Edge Score Methodology V1.5
Pre-registered follow-up to the V1 paper. Two primary tests (E2 + E7) plus five supplementary analyses on the V1-M position tape (8,778 wallets, 542,241 resolved positions). Pre-registration: AsPredicted #287368, filed 2026-04-25, before any code was written.
Headline result
Both pre-registered primary tests failed the ex-ante pass criteria set in the V1 paper §5.3 / §5.7. Per the pre-registration's no-post-hoc-re-analysis rule, this is reported as a partial falsification of V1's stability claims when the composite is run on the V1-M position tape with strict temporal splits.
The five supplementary analyses give a fuller picture of where V3b holds up (cross-category transfer; partial-correlation survives controlling for log_capital) and where it does not (forward-temporal; high-volume wallets; persistent-wallet PnL alignment).
E2 - Per-wallet temporal holdout (PRE-REGISTERED, FAIL)
Training window 2024-01-01 to 2025-09-30, 14-day purge, held-out 2025-10-15 to 2026-04-15. Refit V3b OLS on the training-window pillar values and score paired wallets on their training-window pillars; Spearman of refit V3b vs held-out signed log PnL.
Refit V3b: Spearman = -0.082, 95% CI [-0.149, -0.006], p = 0.020, N = 805 paired wallets. The pre-reg pass criterion was Spearman ≥ +0.30 with CI lower bound > 0; the result is on the wrong side of zero.
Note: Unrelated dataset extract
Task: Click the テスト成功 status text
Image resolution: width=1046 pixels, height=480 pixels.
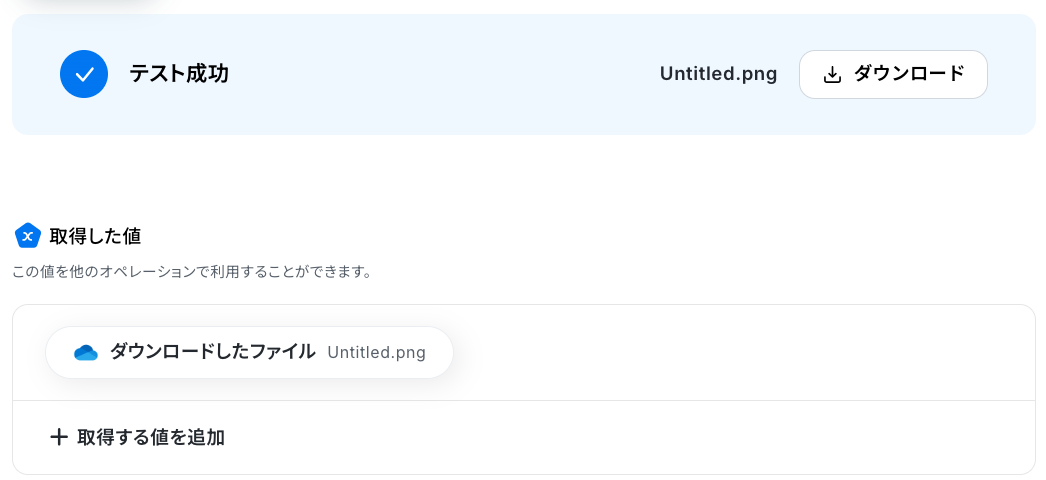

The refit posture coefficient flipped sign vs the frozen V1 coefficient (+0.79 in V1, -1.29 in the V1.5 training fold).
Secondary (frozen V1 coefficients): Spearman = +0.111, 95% CI [+0.046, +0.175]. Positive and significant, but well below +0.30.
E7 - IC temporal stability (PRE-REGISTERED, FAIL)
Per-quarter Spearman of frozen V3b vs signed log PnL, pillars recomputed within each quarter.
- 2024Q2 (N=70): ρ = +0.155, CI [-0.103, +0.401]
- 2024Q3 (N=321): ρ = +0.056, CI [-0.066, +0.162]
- 2024Q4 (N=924): ρ = +0.038, CI [-0.026, +0.100]
- 2025Q1 (N=1230): ρ = -0.164, CI [-0.221, -0.102]
- 2025Q2 (N=1254): ρ = -0.040, CI [-0.103, +0.018]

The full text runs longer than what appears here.